◆ What you should do ◆
Would you retype the listing below exactly as given?
_ _ _
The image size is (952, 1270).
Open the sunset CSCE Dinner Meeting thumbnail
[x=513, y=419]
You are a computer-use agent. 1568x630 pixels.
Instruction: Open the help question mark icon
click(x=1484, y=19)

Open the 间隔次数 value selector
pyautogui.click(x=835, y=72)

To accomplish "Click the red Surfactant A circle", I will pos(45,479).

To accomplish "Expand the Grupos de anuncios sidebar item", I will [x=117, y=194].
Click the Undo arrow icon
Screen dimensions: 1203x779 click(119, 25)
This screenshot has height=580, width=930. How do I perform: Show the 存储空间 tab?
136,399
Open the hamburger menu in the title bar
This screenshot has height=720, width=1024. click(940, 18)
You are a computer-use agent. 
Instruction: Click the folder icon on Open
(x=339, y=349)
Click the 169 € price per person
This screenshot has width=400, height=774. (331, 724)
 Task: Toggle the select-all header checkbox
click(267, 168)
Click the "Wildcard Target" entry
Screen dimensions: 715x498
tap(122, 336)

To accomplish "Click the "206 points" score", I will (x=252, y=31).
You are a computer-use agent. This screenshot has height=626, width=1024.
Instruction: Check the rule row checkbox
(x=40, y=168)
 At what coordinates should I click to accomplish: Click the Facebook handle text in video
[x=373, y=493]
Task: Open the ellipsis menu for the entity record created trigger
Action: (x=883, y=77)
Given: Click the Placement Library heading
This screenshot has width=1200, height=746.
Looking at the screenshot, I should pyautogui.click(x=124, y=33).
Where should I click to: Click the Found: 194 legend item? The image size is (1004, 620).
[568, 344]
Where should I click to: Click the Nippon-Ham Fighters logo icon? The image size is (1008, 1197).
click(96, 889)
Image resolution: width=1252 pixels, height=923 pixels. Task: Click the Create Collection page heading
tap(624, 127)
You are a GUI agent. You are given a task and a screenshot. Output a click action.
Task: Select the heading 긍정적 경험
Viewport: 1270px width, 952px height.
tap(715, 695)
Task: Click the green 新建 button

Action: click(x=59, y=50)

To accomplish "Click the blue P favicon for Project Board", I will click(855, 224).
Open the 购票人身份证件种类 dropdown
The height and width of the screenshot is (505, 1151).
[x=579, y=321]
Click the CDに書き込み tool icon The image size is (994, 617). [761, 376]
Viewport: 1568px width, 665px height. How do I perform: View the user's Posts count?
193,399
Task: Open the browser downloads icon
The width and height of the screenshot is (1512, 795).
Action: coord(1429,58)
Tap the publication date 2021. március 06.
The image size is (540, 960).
_ _ _
◆ Expected output ◆
The image size is (952, 1270).
Open the sunset CSCE Dinner Meeting thumbnail
[x=513, y=419]
You are a computer-use agent. 1568x630 pixels.
Instruction: Open the help question mark icon
click(x=1484, y=19)

Open the 间隔次数 value selector
pyautogui.click(x=835, y=72)

To accomplish "Click the red Surfactant A circle", I will pos(45,479).

To accomplish "Expand the Grupos de anuncios sidebar item", I will [x=117, y=194].
Click the Undo arrow icon
Screen dimensions: 1203x779 click(119, 25)
This screenshot has height=580, width=930. How do I perform: Show the 存储空间 tab?
136,399
Open the hamburger menu in the title bar
This screenshot has height=720, width=1024. click(940, 18)
You are a computer-use agent. 
Instruction: Click the folder icon on Open
(x=339, y=349)
Click the 169 € price per person
This screenshot has width=400, height=774. (331, 724)
 Task: Toggle the select-all header checkbox
click(267, 168)
Click the "Wildcard Target" entry
Screen dimensions: 715x498
tap(122, 336)

To accomplish "Click the "206 points" score", I will (x=252, y=31).
You are a computer-use agent. This screenshot has height=626, width=1024.
Instruction: Check the rule row checkbox
(x=40, y=168)
 At what coordinates should I click to accomplish: Click the Facebook handle text in video
[x=373, y=493]
Task: Open the ellipsis menu for the entity record created trigger
Action: (x=883, y=77)
Given: Click the Placement Library heading
This screenshot has width=1200, height=746.
Looking at the screenshot, I should pyautogui.click(x=124, y=33).
Where should I click to: Click the Found: 194 legend item? The image size is (1004, 620).
[568, 344]
Where should I click to: Click the Nippon-Ham Fighters logo icon? The image size is (1008, 1197).
click(96, 889)
Image resolution: width=1252 pixels, height=923 pixels. Task: Click the Create Collection page heading
tap(624, 127)
You are a GUI agent. You are given a task and a screenshot. Output a click action.
Task: Select the heading 긍정적 경험
Viewport: 1270px width, 952px height.
tap(715, 695)
Task: Click the green 新建 button

Action: click(x=59, y=50)

To accomplish "Click the blue P favicon for Project Board", I will click(855, 224).
Open the 购票人身份证件种类 dropdown
The height and width of the screenshot is (505, 1151).
[x=579, y=321]
Click the CDに書き込み tool icon The image size is (994, 617). [761, 376]
Viewport: 1568px width, 665px height. How do I perform: View the user's Posts count?
193,399
Task: Open the browser downloads icon
The width and height of the screenshot is (1512, 795).
Action: coord(1429,58)
Tap the publication date 2021. március 06.
The image size is (540, 960).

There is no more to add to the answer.